Steph Villella '11, Fargo, N.D., reached the quarterfinals in oral interpretation. Jen Pagh '11, Apple Valley, Minn., reached the quarterfinals in dramatic interpretation.
"This award is a testament to the work of all our speech competitors," says Dr. Fred Sternhagen, director of Forensics. "This finish is a tremendous accomplishment by a young group of competitors."
Summer Book Read Explores Faith
Concordia's first-year committee has announced Eboo Patel's "Acts of Faith: The Story of an American Muslim, the Struggle for the Soul of a Generation" as the 2010 Summer Book Read.
Patel's book is about "how some young people become champions of religious pluralism while others become the foot soldiers of religious totalitarianism.

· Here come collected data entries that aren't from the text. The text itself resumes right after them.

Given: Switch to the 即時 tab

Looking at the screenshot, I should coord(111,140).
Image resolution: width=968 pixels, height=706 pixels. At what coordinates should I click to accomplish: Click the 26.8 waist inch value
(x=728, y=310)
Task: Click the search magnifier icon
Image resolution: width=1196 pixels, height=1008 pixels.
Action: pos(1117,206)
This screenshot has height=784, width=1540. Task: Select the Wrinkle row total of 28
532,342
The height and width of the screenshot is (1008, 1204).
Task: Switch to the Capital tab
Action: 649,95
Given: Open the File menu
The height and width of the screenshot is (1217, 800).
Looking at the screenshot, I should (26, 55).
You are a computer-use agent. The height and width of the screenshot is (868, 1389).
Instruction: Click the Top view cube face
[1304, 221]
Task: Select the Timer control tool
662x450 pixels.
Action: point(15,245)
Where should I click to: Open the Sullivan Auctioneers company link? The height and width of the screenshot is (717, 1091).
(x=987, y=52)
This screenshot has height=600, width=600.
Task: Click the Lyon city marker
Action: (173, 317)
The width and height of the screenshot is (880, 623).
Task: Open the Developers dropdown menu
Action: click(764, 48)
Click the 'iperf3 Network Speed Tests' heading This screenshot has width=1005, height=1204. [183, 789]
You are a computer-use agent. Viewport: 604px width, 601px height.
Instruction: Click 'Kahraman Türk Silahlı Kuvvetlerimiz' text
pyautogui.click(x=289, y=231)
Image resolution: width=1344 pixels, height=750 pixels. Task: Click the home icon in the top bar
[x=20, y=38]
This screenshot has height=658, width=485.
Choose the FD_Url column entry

Its thesis is simple: influences matter, programs count, mentors make a difference, institutions leave their mark" (Introduction, XVI).
U.S. News & World Report named Patel one of America's Best Leaders of 2009. He is the founder and executive director of Interfaith Youth Core, a Chicago-based interfaith organization that unites young people of different religions to perform community service and explore their common values. Patel is a regular contributor to the Washington Post, National Public Radio, CNN and also has written for The Chicago Tribune. He is a member of President Obama's Advisory Council of the White House Office of Faith-based and Neighborhood Partnerships and has a doctorate in the sociology of religion from Oxford University, where he studied on a Rhodes scholarship. He serves on the Foreign Relations and Advisory Board of Duke University's Islamic Studies Center.
Since 1999, a committee comprised of Concordia faculty, staff and students has selected one book each year that the campus community is encouraged to read. All new students are expected to read the book, as it is discussed during Orientation and in some first-year classes. Patel's book is available for purchase online at www.CobberBookstore.com and in the bookstore.